In the central nervous system regions of the sporadic and familial FTLD and ALS patients, TDP-43 has been identified as the major component of UBIs inclusions which is abnormally hyperphosphorylated, ubiquitinated, and cleaved into C-terminal fragments to form detergent-insoluble aggregates. So far, the effective drugs for FTLD and ALS neurodegenerative diseases are yet to be developed. Autophagy has been demonstrated as the major metabolism route of the pathological TDP-43 inclusions, hence activation of autophagy is a potential therapeutic strategy for TDP-43 pathogenesis in FTLD and ALS. Berberine, a traditional herbal medicine, is an inhibitor of mTOR signal and an activator for autophagy. Berberine has been implicated in several kinds of diseases, including the neuronal-related pathogenesis, such as Parkinson's, Huntington's and Alzheimer's diseases. However, the therapeutic effect of berberine on FTLD or ALS pathology has never been investigated. Here we studied the molecular mechanism of berberine in cell culture model with TDP-43 proteinopathies, and found that berberine is able to reverse the processing of insoluble TDP-43 aggregates formation through deregulation of mTOR/p70S6K signal and activation of autophagic degradation pathway. And inhibition of autophagy by specific autophagosome inhibitor, 3-MA, reverses the effect of berberine on reducing the accumulation of insoluble TDP-43 and aggregates formation. These results gave us the notion that inhibition of autophagy by 3-MA reverses the effect of berberine on TDP-43 pathogenesis, and activation of mTOR-regulated autophagy plays an important role in berberine-mediated therapeutic effect on TDP-43 proteinopathies.

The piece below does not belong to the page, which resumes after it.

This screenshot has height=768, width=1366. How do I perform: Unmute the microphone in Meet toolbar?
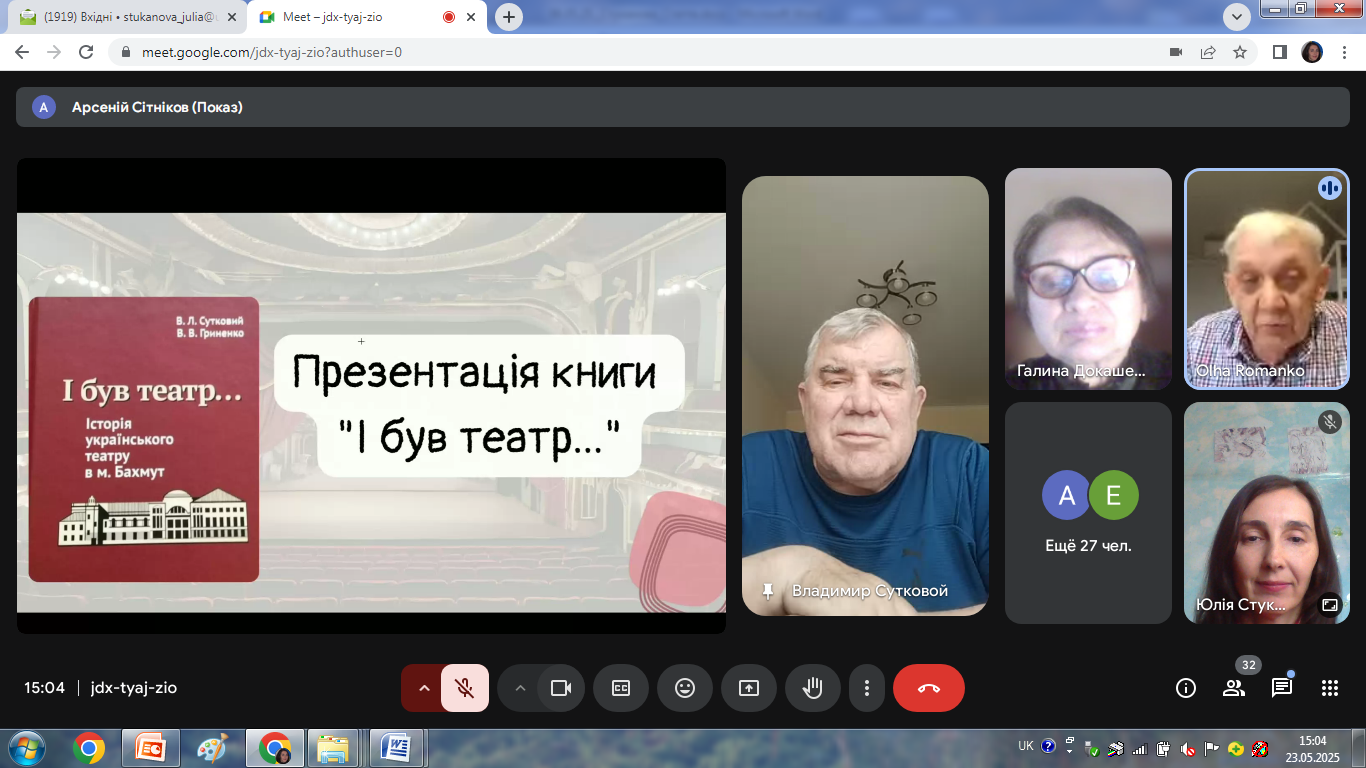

We supported an important notion that the traditional herb berberine is a potential alternative therapy for TDP-43-related neuropathology. Here we demonstrated that berberine is able to reverse the processing of insoluble TDP-43 aggregates formation through deregulation of mTOR/p70S6K signal and activation of autophagic degradation pathway. mTOR-autophagy signals plays an important role in berberine-mediated autophagic clearance of TDP-43 aggregates. Exploring the detailed mechanism of berberine on TDP-43 proteinopathy provides a better understanding for the therapeutic development in FTLD and ALS.